On Mon 30-11-15 18:02:33, Vlastimil Babka wrote:
[...]
So the issue I see with simply renaming __GFP_REPEAT to __GFP_BEST_AFFORD
and making it possible to fail for low orders, is that it will conflate the
new failure possibility with the existing "try harder to reclaim before
oom". As I mentioned before, "trying harder" could be also extended to mean
something for compaction, but that would further muddle the meaning of the
flag. Maybe the cleanest solution would be to have separate flags for
"possible to fail" (let's say __GFP_MAYFAIL for now) and "try harder" (e.g.

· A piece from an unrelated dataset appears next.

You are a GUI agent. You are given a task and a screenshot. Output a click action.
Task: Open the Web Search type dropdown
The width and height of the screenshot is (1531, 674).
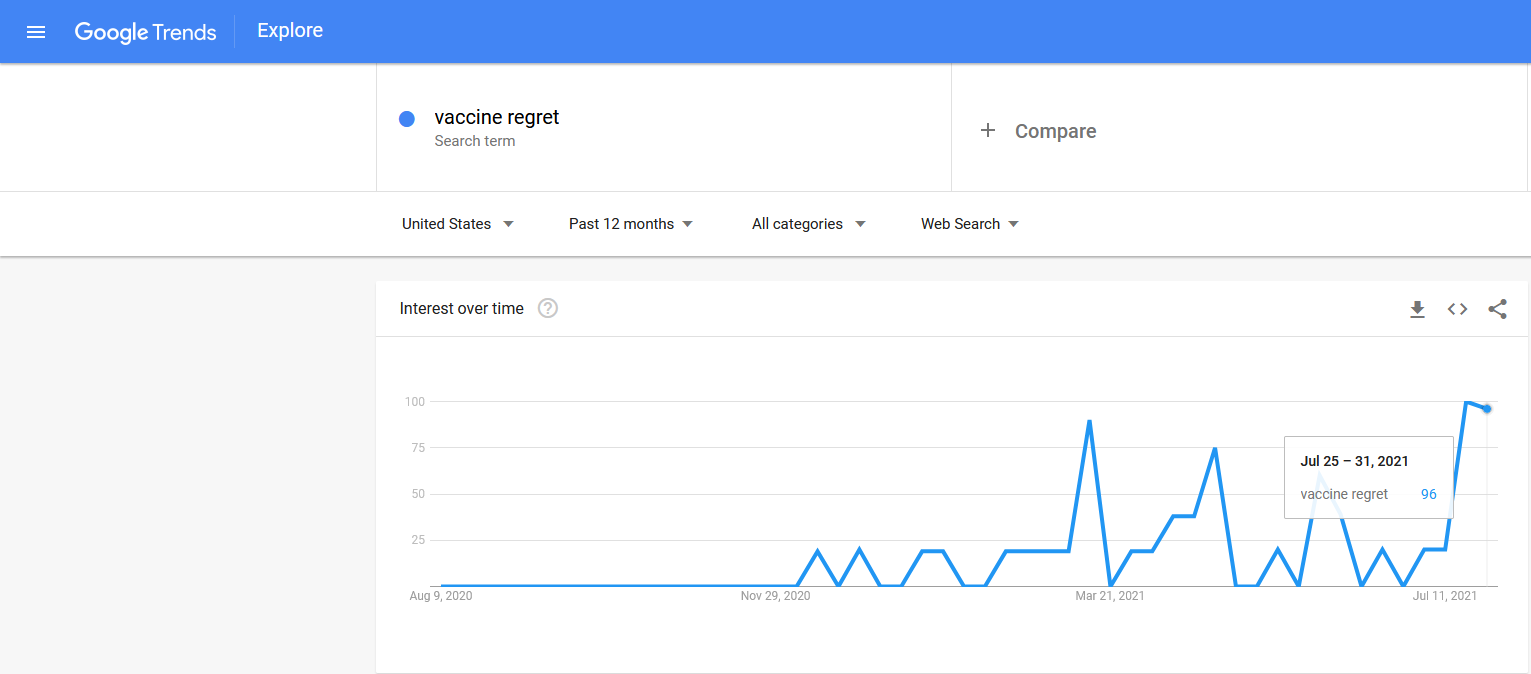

__GFP_TRY_HARDER)? And introduce two new higher-level "flags" of a GFP_*
kind, that callers would use instead of GFP_KERNEL, where one would mean
GFP_KERNEL|__GFP_MAYFAIL and the other
GFP_KERNEL|__GFP_TRY_HARDER|__GFP_MAYFAIL.
I will think about that but this sounds quite confusing to me. All the
allocations on behalf of a user process are MAYFAIL basically (e.g. the
oom victim failure case) unless they are explicitly __GFP_NOFAIL. It
also sounds that ~__GFP_NOFAIL should imply MAYFAIL automatically.
__GFP_BEST_EFFORT on the other hand clearly states that the allocator
should try its best but it can fail. The way how it achieves that is
an implementation detail and users do not have to care. In your above
hierarchy of QoS we have:
- no reclaim ~__GFP_DIRECT_RECLAIM - optimistic allocation with a
fallback (e.g. smaller allocation request)
- no destructive reclaim __GFP_NORETRY - allocation with a more
expensive fallback (e.g. vmalloc)
- all reclaim types but only fail if there is no good hope for success
__GFP_BEST_EFFORT (fail rather than invoke the OOM killer second time)
user allocations
- no failure allowed __GFP_NOFAIL - failure mode is not acceptable
we can keep the current implicit "low order imply __GFP_NOFAIL" behavior
of the GFP_KERNEL and still offer users to use __GFP_BEST_EFFORT as a
way to override it.
The second thing to consider, is __GFP_NORETRY useful? The latency savings
are quite vague. Maybe we could just remove this flag to make space for
__GFP_MAYFAIL?
There are users who would like to see some reclaim but rather fail then
see the OOM killer. I assume there are also users who can handle the
failure but the OOM killer is not a big deal for them. I think that
GFP_USER is an example of the later.